If there are holes in the articular cartilage called defects, it may be possible to repair the damage. A newer technique called autologous chondrocyte implantation (ACI) has had favorable results. Normal, healthy cartilage is removed from a nonweight-bearing portion of the knee joint. The cells are taken to a lab where they are used to grow more cells. The cells are then transplanted back into the patient to fill up the hole.

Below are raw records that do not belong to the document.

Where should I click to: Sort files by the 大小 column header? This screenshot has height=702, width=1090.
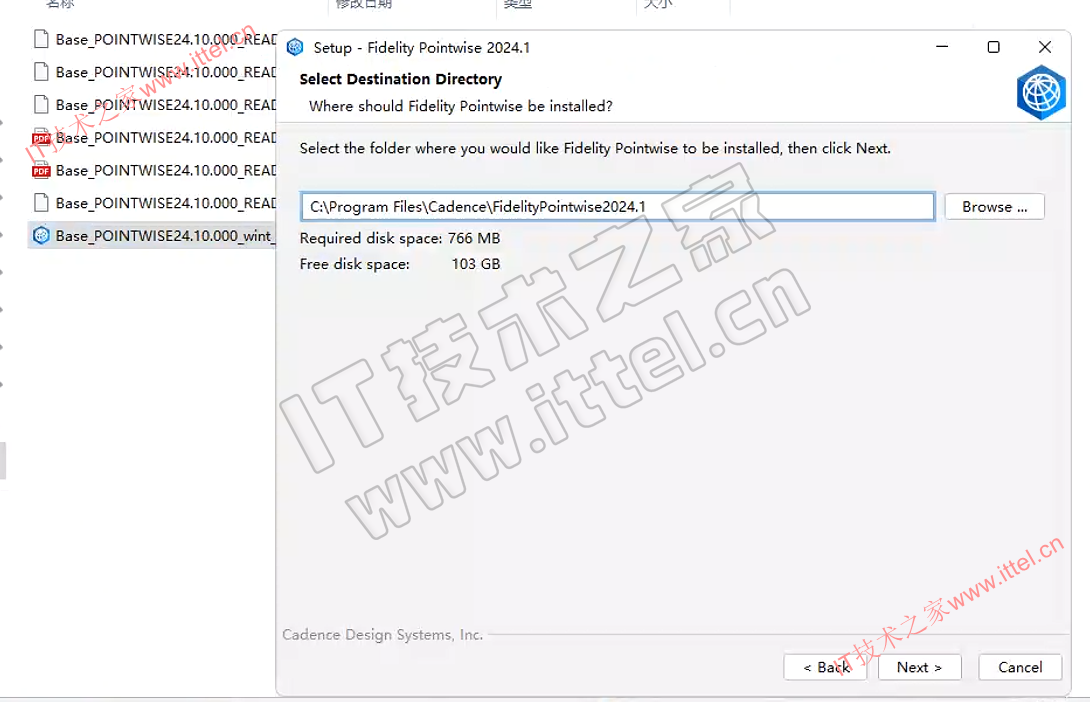point(657,5)
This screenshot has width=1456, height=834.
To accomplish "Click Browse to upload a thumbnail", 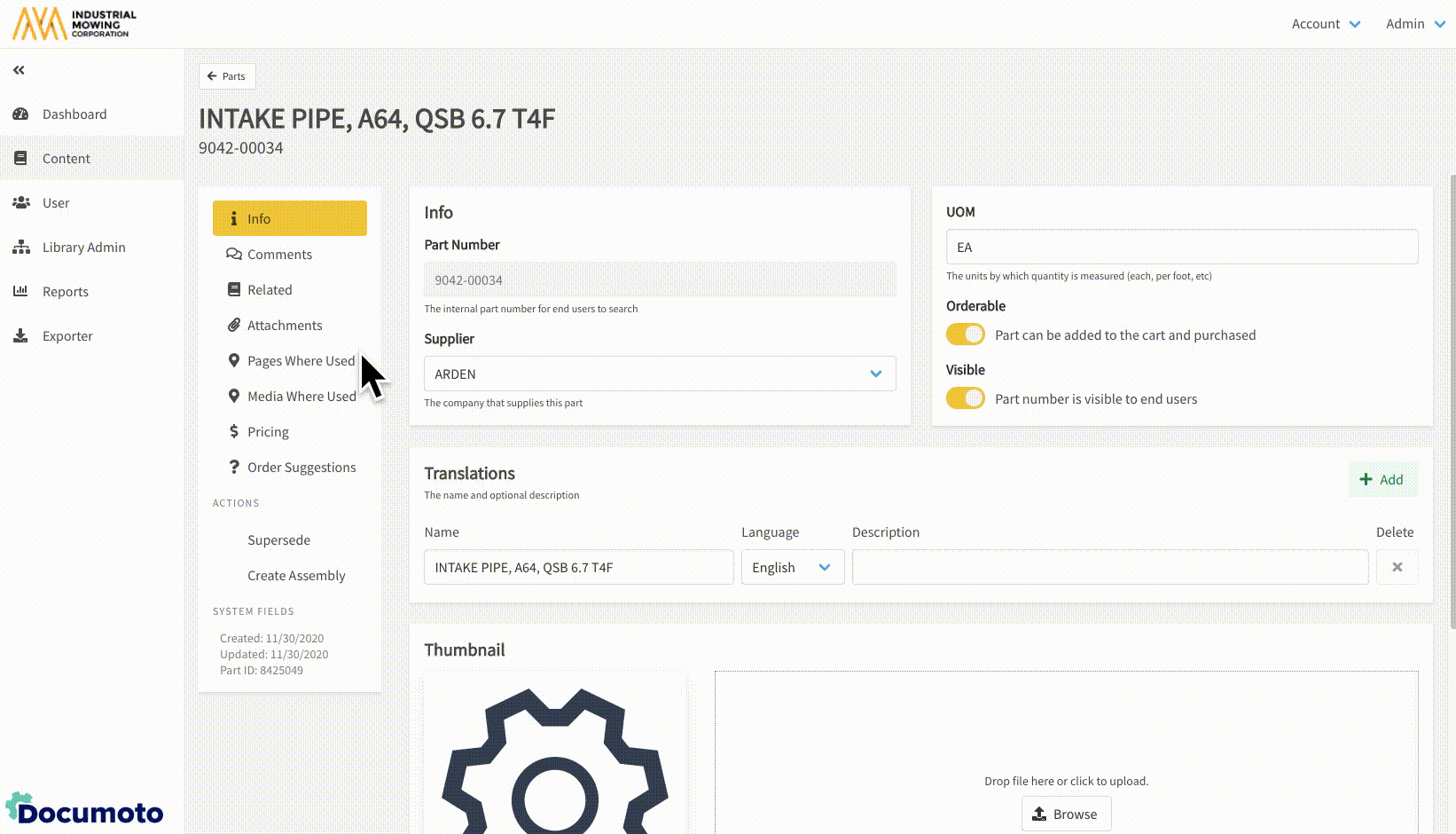I will coord(1066,814).
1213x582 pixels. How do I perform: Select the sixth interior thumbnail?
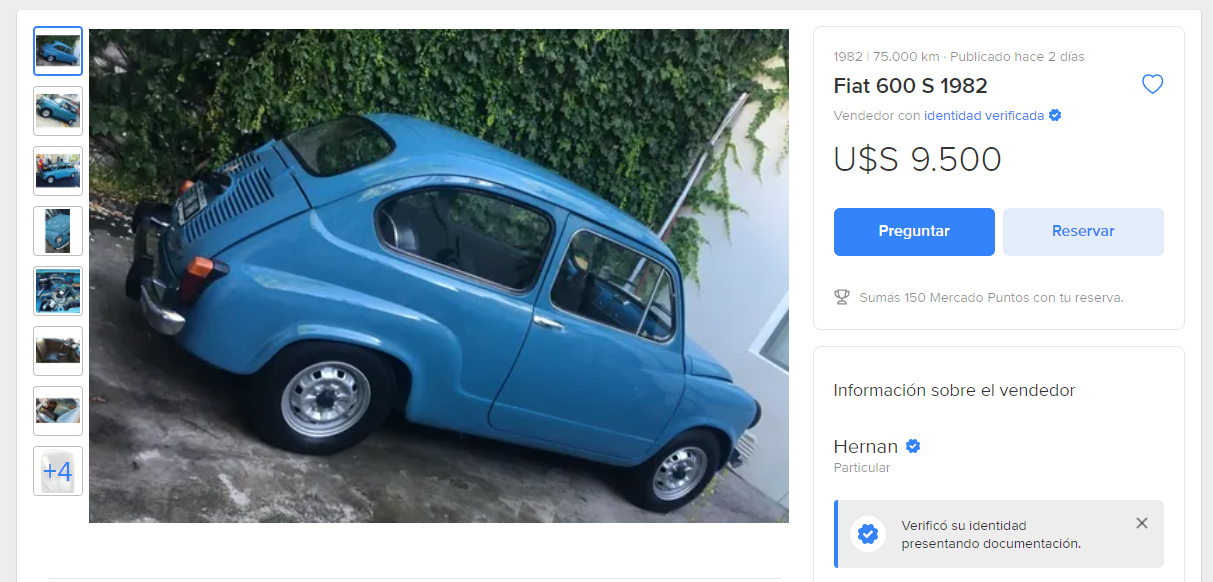[x=58, y=351]
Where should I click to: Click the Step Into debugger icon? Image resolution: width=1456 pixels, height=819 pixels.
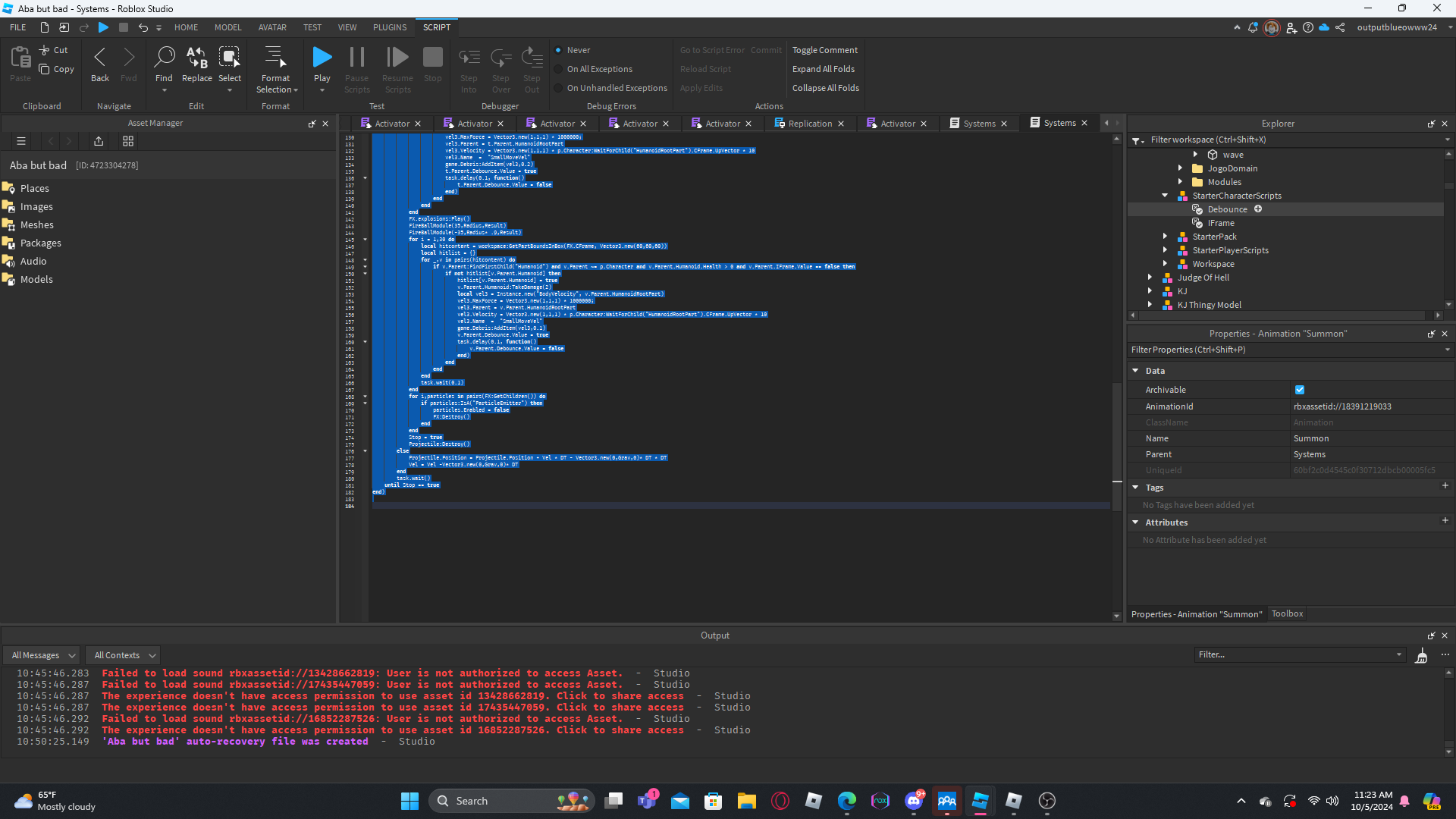click(x=469, y=58)
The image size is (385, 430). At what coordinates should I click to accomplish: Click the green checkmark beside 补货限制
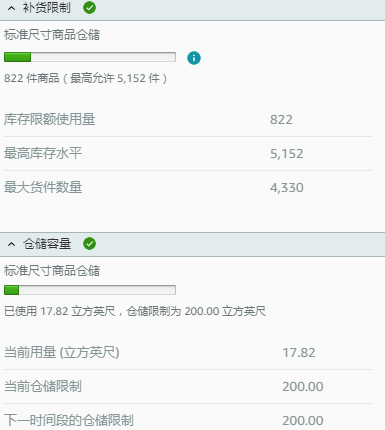coord(89,8)
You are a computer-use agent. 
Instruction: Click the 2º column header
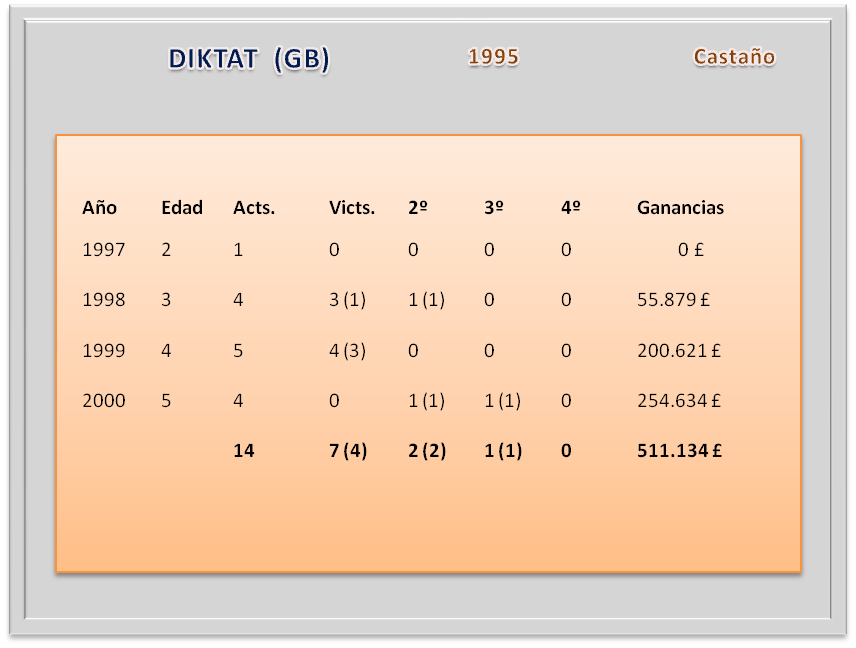tap(418, 208)
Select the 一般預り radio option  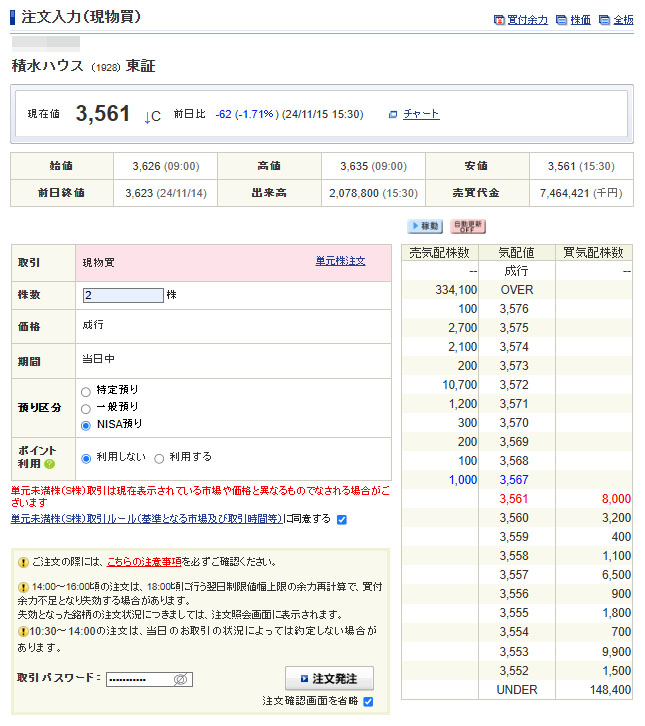(86, 407)
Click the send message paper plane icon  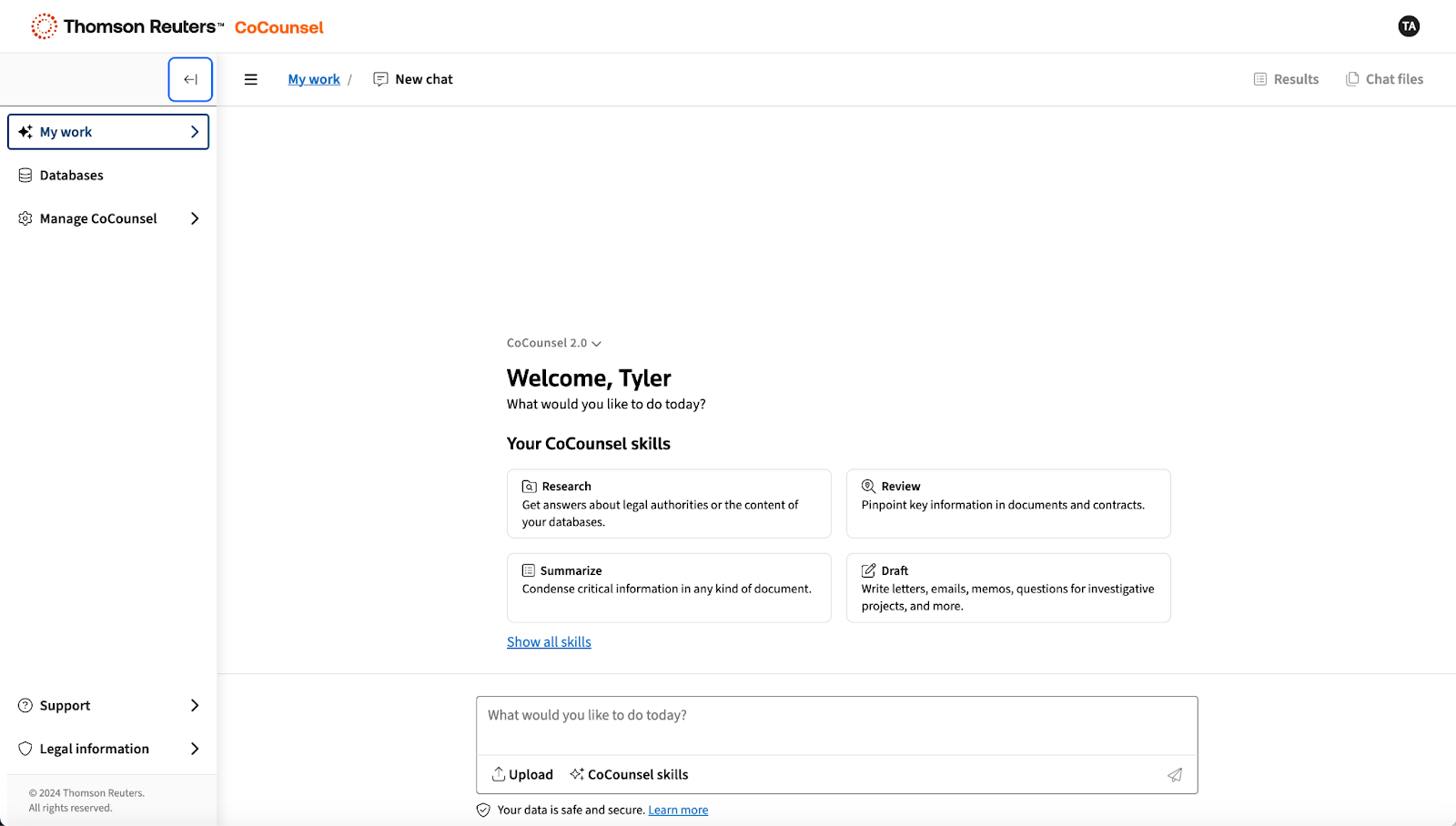pyautogui.click(x=1175, y=774)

Cartilage implantation has worked well for smoothing out the surface of the knee joint. It may not be as successful along the back of the patella. There are two main reasons for failure of this technique. The first is abnormal tracking of the patella. If the patella is not riding up and down in the center of the femoral groove, the same problem will develop again. Anything contributing to the malalignment of the patella must be addressed along with chondrocyte implantation.

Secondly, resurfacing the patella may be successful but the patellofemoral joint takes quite a beating everyday. There is a lot of pressure and load on the surface of the patella. The mechanics of gliding up and down over the femur put a much greater demand on patellar articular cartilage than even on the knee joint itself. The implantation may not be able to hold up under such rigorous conditions.

Other procedures that may help alleviate pressure from the patellofemoral include tibial tubercle transfer, patellectomy (remove the patella), and patellofemoral arthroplasty (replace the patella). The authors describe the indications and use for each of these operations.

Tibial tubercle transfer refers to the removal and relocation of the bump of bone called the tibial tubercle. This is the insertion point for the quadriceps muscle. The idea in transferring this area of bone is to change the pull of the quadriceps muscle on the patella and thereby reduce the load on the arthritic patella. The surgeon must plan this procedure carefully, using the results of X-rays, MRIs, and arthroscopy to determine what type of incision to use, where to make the incision, and how far to move the tubercle.

Treatment of patellofemoral problems is difficult. Disabling knee pain and patellofemoral breakdown may not respond to any of these limited surgical interventions. Sometimes it's necessary to remove the patella completely. This is considered a more radical approach but it's a simple and safe procedure that works. The down side is that the patient is left with a big loss in knee extension strength.

One alternative to just a patellectomy alone is a patellar replacement. A screw-on patellar shell is used to replace the patella once it is removed. Early efforts at patellofemoral replacement resulted in as many failures as successes. Newer designs and 3-D technology for designing the implant to fit the patient have improved overall results.

If all efforts fail to improve symptoms, motion, and function, then a total knee replacement (TKR) may be the final choice. This procedure is not advised for younger patients but reserved for older adults. Because of the abnormal alignment and mechanics that led to the patellofemoral arthritis in the first place, surgeons must approach a total knee replacement carefully. Imbalances must be corrected during the procedure to ensure optimal results.

What does the future hold for patients who develop patellofemoral arthritis in the years ahead? The hope is to identify contributing factors early enough to prevent this problem from developing. Short of that, restoring damaged cartilage is the focus of a new area of study called orthobiologics. And for those who end up with a patellar or full knee replacement, improved implant designs and surgical techniques will continue to provide satisfactory pain relief and restored knee function.

Reference: Reuven B. Minkowitz, MD, and Joseph A. Bosco III, MD. Patellofemoral Arthritis. In Bulletin of the NYU Hospital for Joint Diseases. March 2009. Vol. 67. No. 1. Pp. 30-38.